General Manager of Soccer Operations
John Doyle is in his seventh season with the club as general manager of soccer operations.
After a 3-6-6 start to 2013, Doyle appointed Mark Watson the interim head coach after the resignation of Frank Yallop. San Jose closed with an 11-5-3 mark, narrowly missing the MLS Cup Playoffs due to a tiebreaker. Despite missing the postseason, there were plenty of bright spots, including midseason acquisitions of U.S. Men’s National Team defender Clarence Goodson and English defender Jordan Stewart. These signings and a deep squad helped advance the club to the CONCACAF Champions League Quarterfinals after finishing atop Group 5 with six points and a plus-two goal differential.
Doyle and the Earthquakes had one of the most successful regular-seasons in club history in 2012, finishing 19-6-9 with 66 points, the third-highest total in MLS history. Doyle’s savvy offseason acquisitions, including Honduran national teamers Victor Bernardez and Marvin Chavez and Tottenham Hotspur professional Simon Dawkins, coupled with timely roster moves from the previous three seasons played a key role in securing the club’s second Supporters’ Shield trophy. Chris Wondolowski, Steven Lenhart and Alan Gordon each had career years after joining the Earthquakes through separate trades in 2009 and 2011, respectively.
Wins on the field were hard to come by in 2011, but that season laid the foundation for the success of 2012. Along with the acquisitions of Lenhart and Gordon, Doyle signed rookie midfielder Rafael Baca and negotiated the initial loan deal for Tottenham Hotspur professional Simon Dawkins. Each of those four players would play a pivotal role for the Earthquakes during their Shield run in 2012.
The 2010 season was a benchmark for success under Doyle’s leadership. A mixture of transactions played a key role in San Jose’s run to the Eastern Conference Championship. Doyle signed veteran goalkeeper Jon Busch, acquired a budding star in Sam Cronin and picked up the club’s first Designated Player, former FC Barcelona and Hull City star Geovanni. With a bevy of talent on the back line, the Earthquakes also set a new franchise mark with 13 shutouts in 2010.
Despite an unfavorable record in 2009, it was Doyle’s trade to acquire Wondolowski from Houston that resonates most from that season. Doyle sent Cam Weaver to Houston in exchange for Wondolowski and a second-round pick in the 2010 SuperDraft on June 9, 2009.
After a slow start in their 2008 expansion season, Doyle showed his resourcefulness by overhauling the team’s attack during the international transfer window in July, signing English midfielder Darren Huckerby and former AS Roma midfielder Francisco Lima, and trading for midfielder Arturo Alvarez. Those moves jump-started the Quakes attack and helped them put together a nine-game unbeaten streak from July 12-Sept. 27, the longest unbeaten streak in the league in 2008 and the second-longest ever by an expansion team. The team finished the year with more wins (8), points (33) and goals scored (32) than any expansion team in the decade.
Doyle has been a part of the Earthquakes’ organization every season since its inception. He and Michael Emenalo were signed as the first players in club history on Dec. 7, 1995, when the team was known as the San Jose Clash. The Fremont, Calif. native played five illustrious seasons as the captain of the Clash/Earthquakes and until 2003 held the team records for games played (132) and minutes played (11,385). A two-time MLS All-Star (1996, 1997), Doyle scored 11 goals and dished out 15 assists in his career. He was the 1996 MLS Defender of the Year and named to the League’s Best XI that year.

[GIVEN INFORMATION]
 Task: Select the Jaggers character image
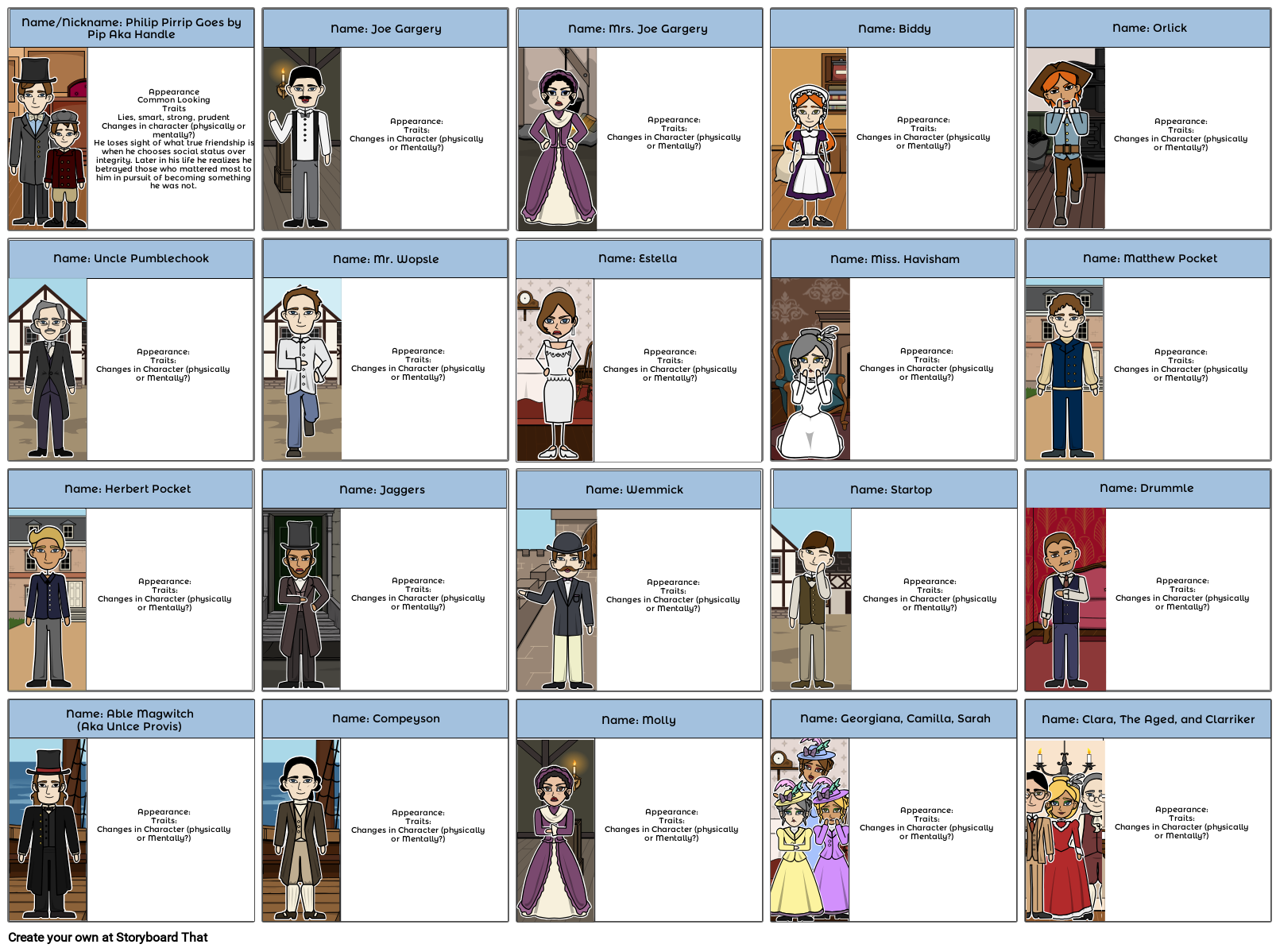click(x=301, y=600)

...

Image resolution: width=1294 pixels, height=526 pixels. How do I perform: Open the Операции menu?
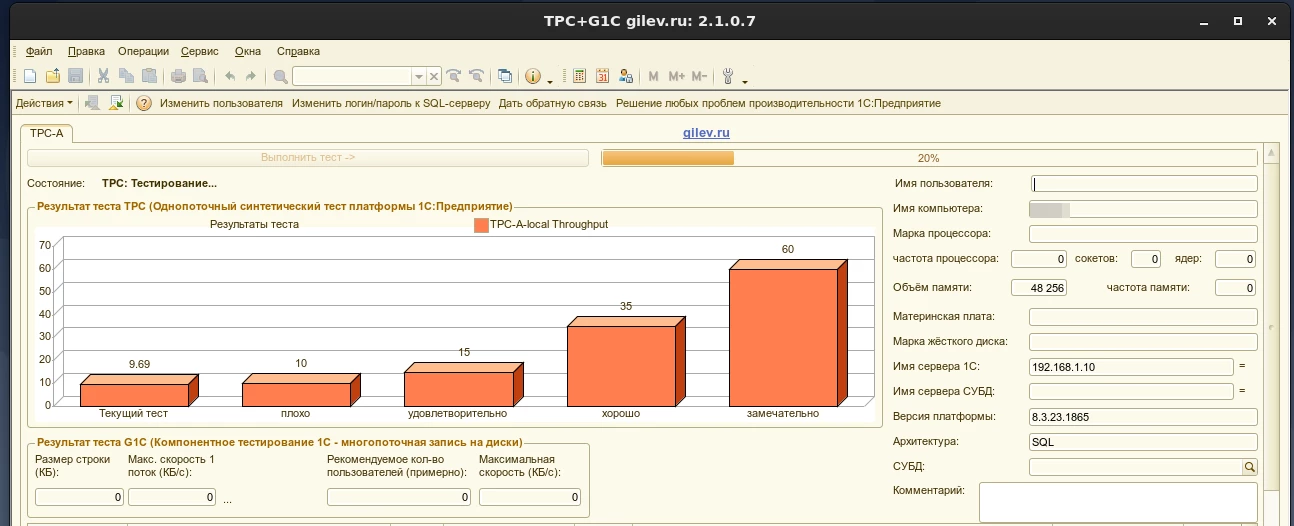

* * *

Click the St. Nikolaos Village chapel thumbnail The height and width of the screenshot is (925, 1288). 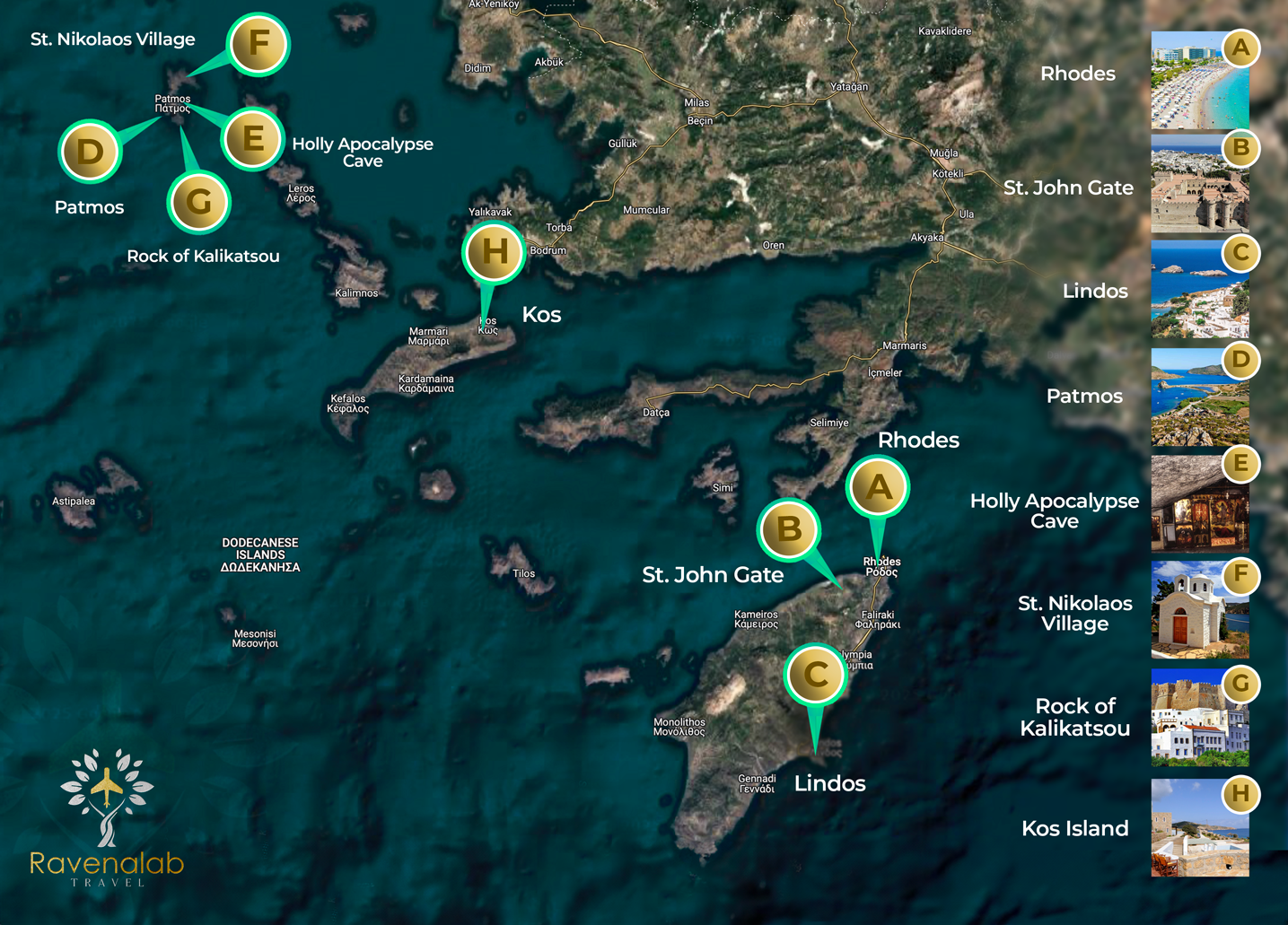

[WHAT IS REQUIRED] Transcribe the stretch of the John Doyle profile from "The 2010 season" through "June 9, 2009.".

[ANSWER TO THIS EXERCISE]
The 2010 season was a benchmark for success under Doyle’s leadership. A mixture of transactions played a key role in San Jose’s run to the Eastern Conference Championship. Doyle signed veteran goalkeeper Jon Busch, acquired a budding star in Sam Cronin and picked up the club’s first Designated Player, former FC Barcelona and Hull City star Geovanni. With a bevy of talent on the back line, the Earthquakes also set a new franchise mark with 13 shutouts in 2010.
Despite an unfavorable record in 2009, it was Doyle’s trade to acquire Wondolowski from Houston that resonates most from that season. Doyle sent Cam Weaver to Houston in exchange for Wondolowski and a second-round pick in the 2010 SuperDraft on June 9, 2009.